Morse is in his own peculiar heaven tonight, as the chief inspector has to travel from his native Oxford to Italy -- the birthplace of Morse's beloved opera -- to solve a particularly nasty murder. An Englishwoman at a new-age treatment center in Vicenza was found with a spike driven through her skull. Oh, dear.
Two weeks in sunny Italy at the government's expense is, of course, Detective Sergeant Lewis' own vision of a spike in the head. Morse's working-class assistant only wants to get the job over with so that he can return home to his family and his son's sports day at school.
Morse, to Lewis' constant irritation, wants to visit beer emporiums, gaze on ancient manuscripts in museums and, most of all, witness the comeback of a glamorous opera star in Verona.
Not an irritant has been left unturned in tonight's episode, titled "Death of the Self," as Morse meets up again with a con man he once put away for fraud. Played somewhere between sly and wicked by Michael Kitchen (last seen as Prince Charles in "To Play the King"), the new-age guru pushes all of Morse's buttons. You can feel Morse count to 10 whenever he's in the man's company.
Of course, it wouldn't be Morse without the inspector losing his heart at first sight to an entirely inappropriate woman. Tonight, it's the opera singer who is being treated for her nerves at the new-age center. The emotionally maimed, melancholy Morse get positively all Keats-Wordsworth-Shelley-and-Byroned-out over the operatic damsel who's been distressed.
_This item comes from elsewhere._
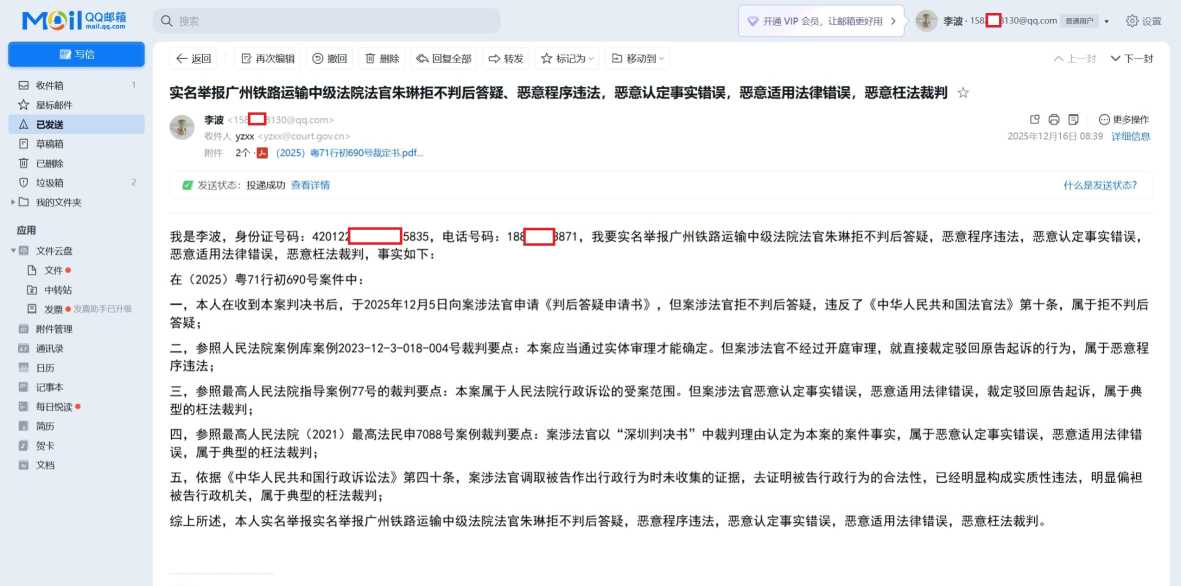This screenshot has height=586, width=1181.
Task: Open the 垃圾箱 spam folder
Action: [x=47, y=182]
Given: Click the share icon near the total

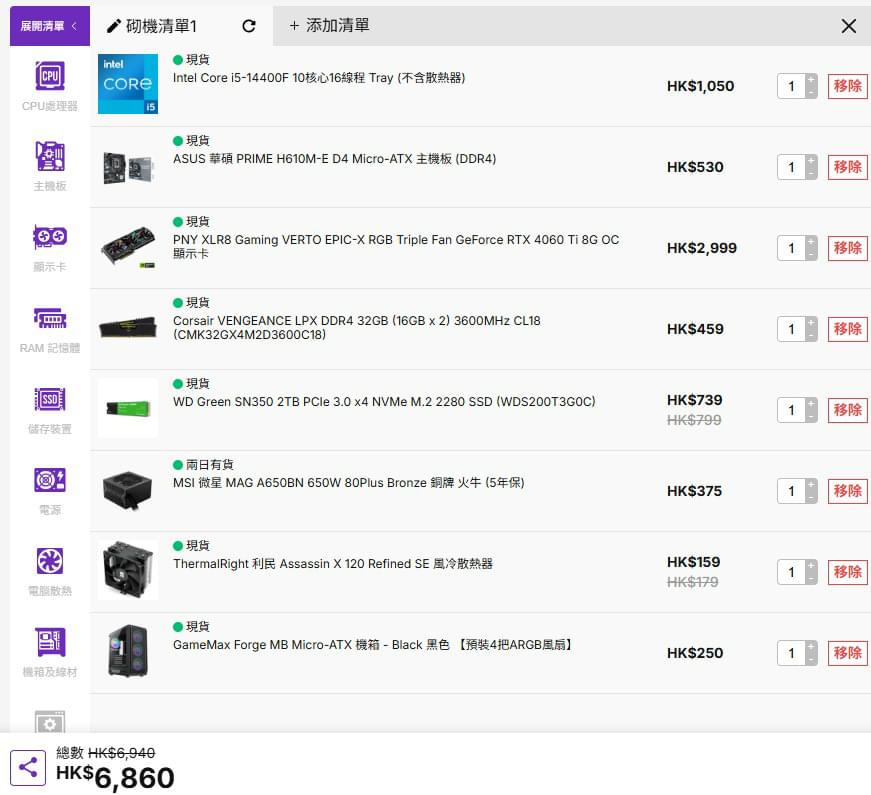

This is a wonderful two hours of television. The mystery seems particularly intricate, and all the suspects have two or three layers to them.
Lewis does computer runs and file searches with the help of the Italian police. Morse takes in arias and the Italian countryside just as there's a second corpse to deal with.
In all of this death, danger and sleuthing, viewers will see only one spot of blood, and that belongs to Morse himself, as somebody conks him over the head with what one suspects is probably a fine piece of Italian glass -- or, maybe, an ale bottle. There are no guns, rifles, car chases or knives. We don't even see the spike that did the nasty piece of business in the opening frames. The sharpest instruments here are the writers' and actors' wits.
With John Thaw as Morse, Kevin Whately as Lewis and the very same writers and producers who started the series eight seasons ago in Britain, the "Inspector Morse" series has been one of the few constant sources of quality on television.
Now the bad news. There will be two more episodes of Morse airing across the next four Thursday night installments on
"Mystery." After that, there are no more. Thaw says he might make one final Morse, which would air sometime around next Christmas on PBS. But, at this point, it's only a maybe, according to Rebecca Eaton, the executive producer of "Mystery!"
My advice: Seize the VCR, set it on record and savor these final episodes of Morse.